ASSIGNED TASK -
Transcribe the entire listing exactly.

GIVEN INFORMATION -
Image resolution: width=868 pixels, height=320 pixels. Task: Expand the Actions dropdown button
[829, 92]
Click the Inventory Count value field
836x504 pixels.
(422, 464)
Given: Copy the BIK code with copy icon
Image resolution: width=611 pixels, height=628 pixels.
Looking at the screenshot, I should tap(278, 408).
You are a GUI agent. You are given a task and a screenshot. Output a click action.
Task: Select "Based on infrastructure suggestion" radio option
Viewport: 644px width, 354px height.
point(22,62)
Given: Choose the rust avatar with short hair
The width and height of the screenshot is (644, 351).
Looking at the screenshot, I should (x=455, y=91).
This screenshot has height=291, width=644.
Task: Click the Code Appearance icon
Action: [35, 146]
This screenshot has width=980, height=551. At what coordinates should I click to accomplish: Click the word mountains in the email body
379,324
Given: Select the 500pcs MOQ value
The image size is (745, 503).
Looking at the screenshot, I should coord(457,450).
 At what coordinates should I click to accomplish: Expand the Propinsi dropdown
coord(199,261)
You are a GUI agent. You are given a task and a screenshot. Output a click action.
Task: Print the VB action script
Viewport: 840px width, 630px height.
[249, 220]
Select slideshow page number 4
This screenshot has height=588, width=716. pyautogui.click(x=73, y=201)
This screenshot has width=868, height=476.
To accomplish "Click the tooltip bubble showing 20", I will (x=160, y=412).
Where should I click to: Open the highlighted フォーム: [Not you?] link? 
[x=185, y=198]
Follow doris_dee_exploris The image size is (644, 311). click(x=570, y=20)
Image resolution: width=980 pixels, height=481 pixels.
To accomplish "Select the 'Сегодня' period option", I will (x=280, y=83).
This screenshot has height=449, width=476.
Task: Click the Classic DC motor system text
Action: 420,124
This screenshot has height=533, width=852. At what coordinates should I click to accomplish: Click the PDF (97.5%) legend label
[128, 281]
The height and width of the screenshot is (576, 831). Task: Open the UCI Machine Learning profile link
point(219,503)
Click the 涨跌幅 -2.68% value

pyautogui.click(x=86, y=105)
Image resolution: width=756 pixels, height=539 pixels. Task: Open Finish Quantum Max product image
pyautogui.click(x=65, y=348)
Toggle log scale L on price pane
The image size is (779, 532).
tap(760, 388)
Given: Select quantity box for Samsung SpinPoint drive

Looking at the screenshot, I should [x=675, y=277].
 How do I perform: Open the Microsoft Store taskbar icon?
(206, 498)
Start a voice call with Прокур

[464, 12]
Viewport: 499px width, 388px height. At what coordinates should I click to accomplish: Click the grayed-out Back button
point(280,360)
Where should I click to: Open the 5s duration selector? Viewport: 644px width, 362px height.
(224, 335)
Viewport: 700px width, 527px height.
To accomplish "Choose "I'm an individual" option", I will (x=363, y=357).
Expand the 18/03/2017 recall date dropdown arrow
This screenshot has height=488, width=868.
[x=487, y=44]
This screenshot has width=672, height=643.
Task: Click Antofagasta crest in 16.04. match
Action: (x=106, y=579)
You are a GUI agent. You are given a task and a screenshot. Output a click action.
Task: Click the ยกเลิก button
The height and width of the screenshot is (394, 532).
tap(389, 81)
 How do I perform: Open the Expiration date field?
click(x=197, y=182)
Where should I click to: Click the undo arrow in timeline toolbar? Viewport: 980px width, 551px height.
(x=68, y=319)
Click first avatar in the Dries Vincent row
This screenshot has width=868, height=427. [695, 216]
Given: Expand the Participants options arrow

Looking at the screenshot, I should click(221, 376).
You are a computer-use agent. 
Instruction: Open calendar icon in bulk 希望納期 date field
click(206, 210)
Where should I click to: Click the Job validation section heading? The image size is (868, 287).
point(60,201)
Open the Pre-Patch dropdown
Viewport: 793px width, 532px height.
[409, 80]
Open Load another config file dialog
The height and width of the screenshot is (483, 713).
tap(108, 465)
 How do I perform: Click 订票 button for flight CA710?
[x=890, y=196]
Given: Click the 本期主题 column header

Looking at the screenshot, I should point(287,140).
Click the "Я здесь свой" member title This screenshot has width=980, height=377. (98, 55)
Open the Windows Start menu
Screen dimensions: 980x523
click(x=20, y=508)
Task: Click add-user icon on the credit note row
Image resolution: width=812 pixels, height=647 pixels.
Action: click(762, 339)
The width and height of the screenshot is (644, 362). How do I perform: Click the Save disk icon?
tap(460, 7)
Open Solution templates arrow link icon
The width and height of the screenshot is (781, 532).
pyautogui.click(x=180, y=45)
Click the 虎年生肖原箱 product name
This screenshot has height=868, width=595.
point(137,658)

ANSWER TO THE PROBLEM -
Image resolution: width=868 pixels, height=320 pixels. Task: Expand the Actions dropdown button
[829, 92]
Click the Inventory Count value field
836x504 pixels.
(422, 464)
Given: Copy the BIK code with copy icon
Image resolution: width=611 pixels, height=628 pixels.
Looking at the screenshot, I should tap(278, 408).
You are a GUI agent. You are given a task and a screenshot. Output a click action.
Task: Select "Based on infrastructure suggestion" radio option
Viewport: 644px width, 354px height.
point(22,62)
Given: Choose the rust avatar with short hair
The width and height of the screenshot is (644, 351).
Looking at the screenshot, I should (x=455, y=91).
This screenshot has height=291, width=644.
Task: Click the Code Appearance icon
Action: [35, 146]
This screenshot has width=980, height=551. At what coordinates should I click to accomplish: Click the word mountains in the email body
379,324
Given: Select the 500pcs MOQ value
The image size is (745, 503).
Looking at the screenshot, I should coord(457,450).
 At what coordinates should I click to accomplish: Expand the Propinsi dropdown
coord(199,261)
You are a GUI agent. You are given a task and a screenshot. Output a click action.
Task: Print the VB action script
Viewport: 840px width, 630px height.
[249, 220]
Select slideshow page number 4
This screenshot has height=588, width=716. pyautogui.click(x=73, y=201)
This screenshot has width=868, height=476.
To accomplish "Click the tooltip bubble showing 20", I will (x=160, y=412).
Where should I click to: Open the highlighted フォーム: [Not you?] link? 
[x=185, y=198]
Follow doris_dee_exploris The image size is (644, 311). click(x=570, y=20)
Image resolution: width=980 pixels, height=481 pixels.
To accomplish "Select the 'Сегодня' period option", I will (x=280, y=83).
This screenshot has height=449, width=476.
Task: Click the Classic DC motor system text
Action: 420,124
This screenshot has height=533, width=852. At what coordinates should I click to accomplish: Click the PDF (97.5%) legend label
[128, 281]
The height and width of the screenshot is (576, 831). Task: Open the UCI Machine Learning profile link
point(219,503)
Click the 涨跌幅 -2.68% value

pyautogui.click(x=86, y=105)
Image resolution: width=756 pixels, height=539 pixels. Task: Open Finish Quantum Max product image
pyautogui.click(x=65, y=348)
Toggle log scale L on price pane
The image size is (779, 532).
tap(760, 388)
Given: Select quantity box for Samsung SpinPoint drive

Looking at the screenshot, I should [x=675, y=277].
 How do I perform: Open the Microsoft Store taskbar icon?
(206, 498)
Start a voice call with Прокур

[464, 12]
Viewport: 499px width, 388px height. At what coordinates should I click to accomplish: Click the grayed-out Back button
point(280,360)
Where should I click to: Open the 5s duration selector? Viewport: 644px width, 362px height.
(224, 335)
Viewport: 700px width, 527px height.
To accomplish "Choose "I'm an individual" option", I will (x=363, y=357).
Expand the 18/03/2017 recall date dropdown arrow
This screenshot has height=488, width=868.
[x=487, y=44]
This screenshot has width=672, height=643.
Task: Click Antofagasta crest in 16.04. match
Action: (x=106, y=579)
You are a GUI agent. You are given a task and a screenshot. Output a click action.
Task: Click the ยกเลิก button
The height and width of the screenshot is (394, 532).
tap(389, 81)
 How do I perform: Open the Expiration date field?
click(x=197, y=182)
Where should I click to: Click the undo arrow in timeline toolbar? Viewport: 980px width, 551px height.
(x=68, y=319)
Click first avatar in the Dries Vincent row
This screenshot has width=868, height=427. [695, 216]
Given: Expand the Participants options arrow

Looking at the screenshot, I should click(221, 376).
You are a computer-use agent. 
Instruction: Open calendar icon in bulk 希望納期 date field
click(206, 210)
Where should I click to: Click the Job validation section heading? The image size is (868, 287).
point(60,201)
Open the Pre-Patch dropdown
Viewport: 793px width, 532px height.
[409, 80]
Open Load another config file dialog
The height and width of the screenshot is (483, 713).
tap(108, 465)
 How do I perform: Click 订票 button for flight CA710?
[x=890, y=196]
Given: Click the 本期主题 column header

Looking at the screenshot, I should point(287,140).
Click the "Я здесь свой" member title This screenshot has width=980, height=377. (98, 55)
Open the Windows Start menu
Screen dimensions: 980x523
click(x=20, y=508)
Task: Click add-user icon on the credit note row
Image resolution: width=812 pixels, height=647 pixels.
Action: click(762, 339)
The width and height of the screenshot is (644, 362). How do I perform: Click the Save disk icon?
tap(460, 7)
Open Solution templates arrow link icon
The width and height of the screenshot is (781, 532).
pyautogui.click(x=180, y=45)
Click the 虎年生肖原箱 product name
This screenshot has height=868, width=595.
point(137,658)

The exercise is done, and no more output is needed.